Select Core and enter some information, such as the description and the team members that work on the context; just enter some given/first names. By clicking outside the properties dialog, it is dismissed. The properties have been persisted.
Next, consider the use of the topographic model element view. Keep in mind that the Pricing model is limited to a single element, PricingVerified. This implies that there will be only two elements in the topographic model view, the one incoming ProposalSubmitted event from Matching, and the other is the outgoing PricingVerified event shown here.
The topographic summary view is seen in the next image. To the left you see the model elements that drive it, those inside the domain model in the center, and those to the right that it uses to drive results outside.
On the summary view, click the drop-down arrows for each of the non-zero element types. In this example, the non-zero element types are Incoming Events and Outgoing Events, each with one element.
If you now return to the EventStorming view of the model and enter some new elements to Pricing, they will be reflected in the Topo Architecture view. Consider the following elements that augment the Pricing model.
What is reflected by this new model? The following elements were added to the Pricing model:AnalyzePricing, PricingAnalyzer, PricingHistory, and PricingVerified.
|AnalyzePricing||The incoming Matching event, ProposalSubmitted, is adapted to the command AnalyzePricing. This is a simple anticorruption technique.|
|PricingAnalyzer||The AnalyzePricing command is executed on a Domain Service, PricingAnalyzer.|
|PricingHistory||When the PricingAnalyzer Domain Service has verified or rejected the offer price, it hands off the result to the PricingHistory, which is an Aggregate.|
|PricingVerified||The PricingHistory Aggregate records the pricing analysis outcome and emits either the PricingVerified event or the PricingRejected event.|
These Pricing model additions are reflected in the Topo Architecture view. Switch back to the Context Map view, which also contains the Topo Architecture view, and once again click the Pricing drop-down icon.
Giving more thought to the model, the team has not yet determined the business rules for pricing analysis. They don't currently have immediate access the the right domain experts, so they decide to include a policy to the EventStorming model to indicate a placeholder for the necessary rules.
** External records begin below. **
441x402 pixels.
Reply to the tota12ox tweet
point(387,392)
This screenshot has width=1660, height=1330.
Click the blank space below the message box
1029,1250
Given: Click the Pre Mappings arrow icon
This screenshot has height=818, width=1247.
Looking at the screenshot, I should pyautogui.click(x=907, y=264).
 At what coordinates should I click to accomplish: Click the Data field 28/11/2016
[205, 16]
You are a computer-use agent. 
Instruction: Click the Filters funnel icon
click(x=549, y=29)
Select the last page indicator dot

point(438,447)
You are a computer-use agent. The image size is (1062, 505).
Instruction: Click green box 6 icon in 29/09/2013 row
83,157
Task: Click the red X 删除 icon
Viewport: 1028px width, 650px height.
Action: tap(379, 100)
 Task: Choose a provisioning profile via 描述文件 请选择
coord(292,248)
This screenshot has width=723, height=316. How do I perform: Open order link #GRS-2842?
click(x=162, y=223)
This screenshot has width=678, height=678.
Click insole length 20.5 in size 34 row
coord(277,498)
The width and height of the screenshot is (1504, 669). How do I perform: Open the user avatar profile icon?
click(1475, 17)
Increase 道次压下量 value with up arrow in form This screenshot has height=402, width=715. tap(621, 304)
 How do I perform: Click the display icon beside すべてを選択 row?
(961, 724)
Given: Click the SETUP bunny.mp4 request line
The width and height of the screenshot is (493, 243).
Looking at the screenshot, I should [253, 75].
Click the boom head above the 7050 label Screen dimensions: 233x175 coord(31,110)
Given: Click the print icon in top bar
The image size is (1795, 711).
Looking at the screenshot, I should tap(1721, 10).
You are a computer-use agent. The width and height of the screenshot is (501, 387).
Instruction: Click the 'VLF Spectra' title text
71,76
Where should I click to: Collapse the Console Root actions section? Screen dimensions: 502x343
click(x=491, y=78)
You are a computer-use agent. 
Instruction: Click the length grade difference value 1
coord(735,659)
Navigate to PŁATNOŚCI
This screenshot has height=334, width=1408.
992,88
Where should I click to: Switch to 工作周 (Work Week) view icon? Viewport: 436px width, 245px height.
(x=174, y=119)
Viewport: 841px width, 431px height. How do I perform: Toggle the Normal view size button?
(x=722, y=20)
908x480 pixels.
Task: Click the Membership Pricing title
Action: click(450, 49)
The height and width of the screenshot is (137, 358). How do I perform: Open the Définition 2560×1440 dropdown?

As it previously happened, the addition of the Time-based Pricing Policy to the EventStorming Pricing model is reflected in the Topo Architecture view. Once again, switch back to the Context Map view, click the Pricing drop-down icon, expand each of the non-zero element types, and you will see the following.
As more modeling decisions are made and declared in the model, the majority will be displayed on the Topo Architecture model view. For example, when adding one or more View (green element) on the EventStorming view, it will be reflected in the topographic view as a Query on the left side and a Projected Views on the right side.